UU TNI Hasil Revisi: Penjelasan Pemerintah Terkait Akses Publik dan Polemik yang Muncul

Penjelasan Pemerintah Terkait UU TNI yang Belum Dipublikasikan

Presiden Prabowo Subianto dilaporkan telah menandatangani Undang-Undang (UU) tentang Tentara Nasional Indonesia (TNI) sebelum perayaan Idul Fitri 1446 Hijriyah. Menteri Sekretaris Negara (Mensesneg) Prasetyo Hadi mengonfirmasi penandatanganan tersebut, yang diperkirakan terjadi sekitar tanggal 27 atau 28 Maret 2025. Namun, meskipun telah ditandatangani, draf UU TNI masih belum dapat diakses oleh publik hingga saat ini.

Prasetyo Hadi menjelaskan bahwa ada serangkaian proses administratif yang harus dilalui sebelum draf UU tersebut dapat dipublikasikan secara resmi. Proses tersebut meliputi pengarsipan, pengecekan ulang, dan penerbitan dalam lembaran negara. Mensesneg menjanjikan bahwa draf UU TNI akan tersedia melalui situs web Sekretariat Negara pada 21 April 2025, namun hingga tanggal 22 April 2025, belum ada pembaruan mengenai hal ini.

Polemik Seputar RUU TNI: Kekhawatiran Dwifungsi dan Pasal-Pasal yang Disorot

Rancangan Undang-Undang (RUU) TNI sebelumnya menuai polemik sebelum disahkan oleh Dewan Perwakilan Rakyat (DPR) RI pada tanggal 20 Maret 2025. Salah satu isu yang menjadi perhatian utama adalah kekhawatiran akan kembalinya dwifungsi ABRI, mengingat adanya penambahan jabatan publik yang dapat diduduki oleh personel TNI aktif. Presiden Prabowo Subianto dan Menteri Hukum (Menkum) Supratman Andi Agtas telah membantah isu tersebut.

Prabowo Subianto menyatakan bahwa tidak ada niat dari TNI untuk kembali menerapkan dwifungsi. Ia juga menyoroti bahwa inti dari RUU TNI adalah mengenai perpanjangan usia pensiun perwira tinggi, yang menurutnya penting untuk mengatasi masalah pergantian Kepala Staf TNI Angkatan Darat (KSAD) hingga Panglima TNI yang terlalu sering terjadi.

· · · ·

TUGAS LATIHAN A:
Ketik ulang teks tentang UU TNI, seluruh bagian dari "Prasetyo Hadi menjelaskan" sampai "mengenai hal ini.", tanpa mengubah apa pun.

DATA LATIHAN:
· · · ·

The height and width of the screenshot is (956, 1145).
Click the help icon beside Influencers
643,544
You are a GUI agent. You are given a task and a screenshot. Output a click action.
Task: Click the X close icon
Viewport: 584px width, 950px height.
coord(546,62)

· · · ·

TUGAS LATIHAN B:
Pada catatan, ambil seluruh bagian dari baris yang memuat "You are a GUI" sampai akhir catatan, lalu ganti "click action" dengan "tap action". Biarkan bagian lainnya tetap sama.

HASIL A:
Prasetyo Hadi menjelaskan bahwa ada serangkaian proses administratif yang harus dilalui sebelum draf UU tersebut dapat dipublikasikan secara resmi. Proses tersebut meliputi pengarsipan, pengecekan ulang, dan penerbitan dalam lembaran negara. Mensesneg menjanjikan bahwa draf UU TNI akan tersedia melalui situs web Sekretariat Negara pada 21 April 2025, namun hingga tanggal 22 April 2025, belum ada pembaruan mengenai hal ini.

HASIL B:
You are a GUI agent. You are given a task and a screenshot. Output a tap action.
Task: Click the X close icon
Viewport: 584px width, 950px height.
coord(546,62)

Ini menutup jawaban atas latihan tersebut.